Extract and paste together multiple columns of a data frame like object using a vector of column names

淺唱寂寞╮ 提交于 2019-12-13 09:34:04

问题


I have an object (variable rld) which looks a bit like a "data.frame" (see further down the post for details) in that it has columns that can be accessed using $ or [[]].

I have a vector groups containing names of some of its columns (3 in example below).

I generate strings based on combinations of elements in the columns as follows:

paste(rld[[groups[1]]], rld[[groups[2]]], rld[[groups[3]]], sep="-")

I would like to generalize this so that I don't need to know how many elements are in groups.

The following attempt fails:

> paste(rld[[groups]], collapse="-")
Error in normalizeDoubleBracketSubscript(i, x, exact = exact, error.if.nomatch = FALSE) : 
  attempt to extract more than one element

Here is how I would do in functional-style with a python dictionary:

map("-".join, zip(*map(rld.get, groups)))
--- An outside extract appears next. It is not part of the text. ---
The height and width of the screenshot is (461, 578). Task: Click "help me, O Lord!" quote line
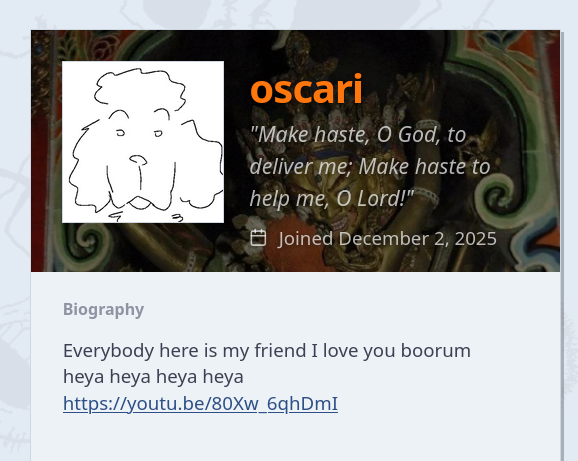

Is there a similar column-getter operator in R ?


As suggested in the comments, here is the output of dput(rld): http://paste.ubuntu.com/23528168/ (I could not paste it directly, since it is huge.)
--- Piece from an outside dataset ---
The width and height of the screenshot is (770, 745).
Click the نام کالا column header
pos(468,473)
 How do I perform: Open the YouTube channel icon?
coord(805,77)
This was generated using the DESeq2 bioinformatics package, and more precisely, doing something similar to what is described page 28 of this document: https://www.bioconductor.org/packages/release/bioc/vignettes/DESeq2/inst/doc/DESeq2.pdf.

DESeq2 can be installed from bioconductor as follows:

source("https://bioconductor.org/biocLite.R")
biocLite("DESeq2")

Reproducible example

One of the solutions worked when running in interactive mode, but failed when the code was put in a library function, with the following error:

Error in do.call(function(...) paste(..., sep = "-"), colData(rld)[groups]) : 
  second argument must be a list

After some tests, it appears that the problem doesn't occur if the function is in the main calling script, as follows:

library(DESeq2)
library(test.package)

lib_names <- c(
    "WT_1",
    "mut_1",
    "WT_2",
    "mut_2",
    "WT_3",
    "mut_3"
)
file_names <- paste(
    lib_names,
    "txt",
    sep="."
)

wt <- "WT"
mut <- "mut"
genotypes <- rep(c(wt, mut), times=3)
replicates <- c(rep("1", times=2), rep("2", times=2), rep("3", times=2))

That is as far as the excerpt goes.